_Problema a resolver_
Com base no texto sobre o padre surfista de Espinho, responda:
(a) O que usa o Pe. José Pedro por baixo do fato preto?
(b) Qual é o tema da sua tese de doutoramento?
(c) O que lhe diz, às vezes, o bispo D. Manuel Clemente?

── Texto do documento ──

Como Espinho é atravessada pela linha de comboio, o Pe. José Pedro equipa-se na praia. Não vai de cabeção para a praia... (Risos) “Tenho uma Lycra branca que por baixo do fato preto parece um cabeção” – afirma num tom jocoso.

O pároco de Espinho dropa e faz rotações sobre as ondas. Os mais habilidosos colocam-se de joelhos na prancha... “Uma vez tentei colocar-me de joelhos e levei com a prancha na cabeça” (risos). A caminho dos 40 anos, o padre surfista não se considera um «expert» no bodyboard. “Há tipos que fazem manobras incríveis”.

O objectivo principal é a diversão, mas também evangeliza através deste desporto. A imagem da Igreja está presente no areal e nas ondas de Espinho. Faz a ligação dos “jovens da paróquia ao bodyboard” e, recentemente, fizeram uma tenda na praia com actividades eclesiais. A população “encara bem estas iniciativas” fora das paredes da igreja. 

Os colegas padres não o criticam por praticar este desporto, mas o seu bispo, D. Manuel Clemente, “às vezes diz-me que estou com ar estival”. E avança: “é o bom humor do meu bispo a funcionar” (Risos...)

A fazer a tese de doutoramento na Faculdade de Teologia no Porto sobre a «Cruz de Jesus», o Pe. José Pedro passa também muito do seu tempo no atendimento, “sobretudo espiritual” aos paroquianos. Ao final do dia celebra a Eucaristia, mas “tenho também muitos funerais”. A noite é reservada às reuniões de formação. Quase todos os movimentos que “existem na Igreja Universal têm expressão em Espinho” – afirma.

───
── Material fornecido ──

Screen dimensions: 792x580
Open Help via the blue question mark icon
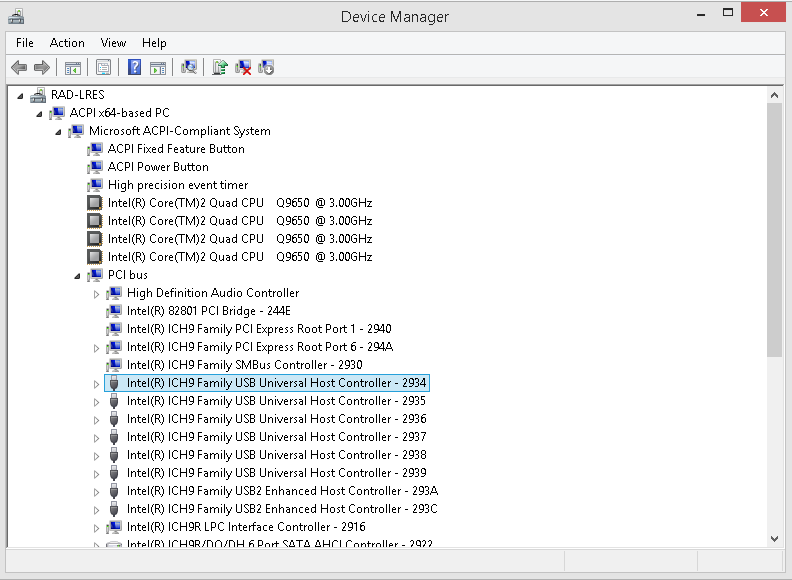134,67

───

_Resultado da tarefa_
(a) Uma Lycra branca.
(b) A «Cruz de Jesus».
(c) Que está "com ar estival".